READING PASSAGE:
"""

The news has been full of commentary on the murder of Dr. George Tiller, a Kansas abortionist sometimes referred to as "Tiller the Baby Killer". He was one of only a few doctors in the country who perform late-term abortions (considered being 22 weeks or later), according to reports having performed somewhere between 250 and 300 of them in 2008 alone.
According to my research, this man was responsible for an estimated 60,000 abortions over his lifetime. Sixty-thousand. To put that in perspective, the number of babies whose lives this man terminated would fill Lavell Edwards Stadium to capacity.
And yet, everyone from liberal bloggers to religious leaders are hailing this man as being deserving of sainthood: the Very Reverend Katherine Ragsdale of the Episcopal Divinity School in Cambridge, Massachusetts stated, "This is about the loss of a man who was a saint and a martyr. He was a prayerful man who put his life at risk to protect others and died for it."
Rabbi Arthur Waskow of the Shalom Center in Philadelphia adds that Dr. Tiller "joins the list of martyrs for ethical decency and human rights, killed for healing with compassion" and that he is a "religious martyr in the fullest classical sense..."
I initially found it very incongruous that Dr. Tiller was gunned down in a church because it seemed like the last place I would have thought a man of his character and profession would be spending his Sunday afternoon. But when statements like these are coming from other religious leaders, I can see just how easy it may have been for Dr. Tiller to find a comfortable spot on a non-judgmental pew.

"""

TASK DETAILS:
Summarize the post on George Tiller's murder in two sentences. The listing after this has no connection to the post.

DATA EXCERPTS:

"""

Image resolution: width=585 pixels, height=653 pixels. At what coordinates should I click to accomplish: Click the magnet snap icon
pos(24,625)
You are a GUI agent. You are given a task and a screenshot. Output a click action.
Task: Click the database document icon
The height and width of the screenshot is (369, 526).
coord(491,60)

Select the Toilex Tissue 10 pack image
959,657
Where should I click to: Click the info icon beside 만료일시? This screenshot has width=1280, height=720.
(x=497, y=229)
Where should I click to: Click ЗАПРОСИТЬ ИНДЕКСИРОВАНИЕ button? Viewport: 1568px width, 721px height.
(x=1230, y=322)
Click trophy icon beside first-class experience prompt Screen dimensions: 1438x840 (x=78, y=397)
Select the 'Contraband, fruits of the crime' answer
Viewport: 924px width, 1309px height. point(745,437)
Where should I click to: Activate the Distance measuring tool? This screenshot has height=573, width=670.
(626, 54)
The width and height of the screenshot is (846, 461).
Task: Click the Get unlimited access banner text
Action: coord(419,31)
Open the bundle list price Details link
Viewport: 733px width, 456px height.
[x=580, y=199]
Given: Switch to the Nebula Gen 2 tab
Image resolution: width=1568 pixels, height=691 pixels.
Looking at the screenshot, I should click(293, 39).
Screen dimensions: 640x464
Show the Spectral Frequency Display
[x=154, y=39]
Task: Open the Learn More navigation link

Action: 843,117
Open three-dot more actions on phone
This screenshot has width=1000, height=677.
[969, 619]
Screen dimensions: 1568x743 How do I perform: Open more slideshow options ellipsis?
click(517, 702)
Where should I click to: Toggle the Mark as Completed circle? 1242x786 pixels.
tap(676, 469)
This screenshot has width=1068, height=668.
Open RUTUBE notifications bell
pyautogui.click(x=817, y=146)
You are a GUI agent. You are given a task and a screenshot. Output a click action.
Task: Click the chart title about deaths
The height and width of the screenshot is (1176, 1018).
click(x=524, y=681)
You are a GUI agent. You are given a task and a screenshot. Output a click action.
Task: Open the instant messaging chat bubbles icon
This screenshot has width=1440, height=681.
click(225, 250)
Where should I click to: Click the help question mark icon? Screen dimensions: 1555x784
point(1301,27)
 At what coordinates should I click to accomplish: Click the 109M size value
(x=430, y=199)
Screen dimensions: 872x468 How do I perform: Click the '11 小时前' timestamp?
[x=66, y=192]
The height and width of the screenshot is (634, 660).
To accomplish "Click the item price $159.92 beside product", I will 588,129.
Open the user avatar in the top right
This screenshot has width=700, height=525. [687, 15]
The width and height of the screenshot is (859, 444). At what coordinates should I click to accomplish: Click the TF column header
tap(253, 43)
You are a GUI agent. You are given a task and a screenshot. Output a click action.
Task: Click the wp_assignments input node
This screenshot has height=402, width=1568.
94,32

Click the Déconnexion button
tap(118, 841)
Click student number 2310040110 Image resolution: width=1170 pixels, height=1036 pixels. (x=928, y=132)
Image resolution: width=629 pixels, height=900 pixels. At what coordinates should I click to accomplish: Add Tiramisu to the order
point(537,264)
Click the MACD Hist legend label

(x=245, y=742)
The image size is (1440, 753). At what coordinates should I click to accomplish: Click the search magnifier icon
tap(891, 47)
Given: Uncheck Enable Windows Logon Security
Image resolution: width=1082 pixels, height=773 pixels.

"""

SOLVED EXERCISE:
The post discusses the murder of Dr. George Tiller, a Kansas doctor who was one of only a few in the country performing late-term abortions and who, by the writer's estimate, performed about 60,000 abortions over his lifetime. It notes that religious leaders, including Katherine Ragsdale and Arthur Waskow, called him a saint and a martyr, and the writer reasons that such statements show how easily he could have found a comfortable, non-judgmental pew in the church where he was gunned down.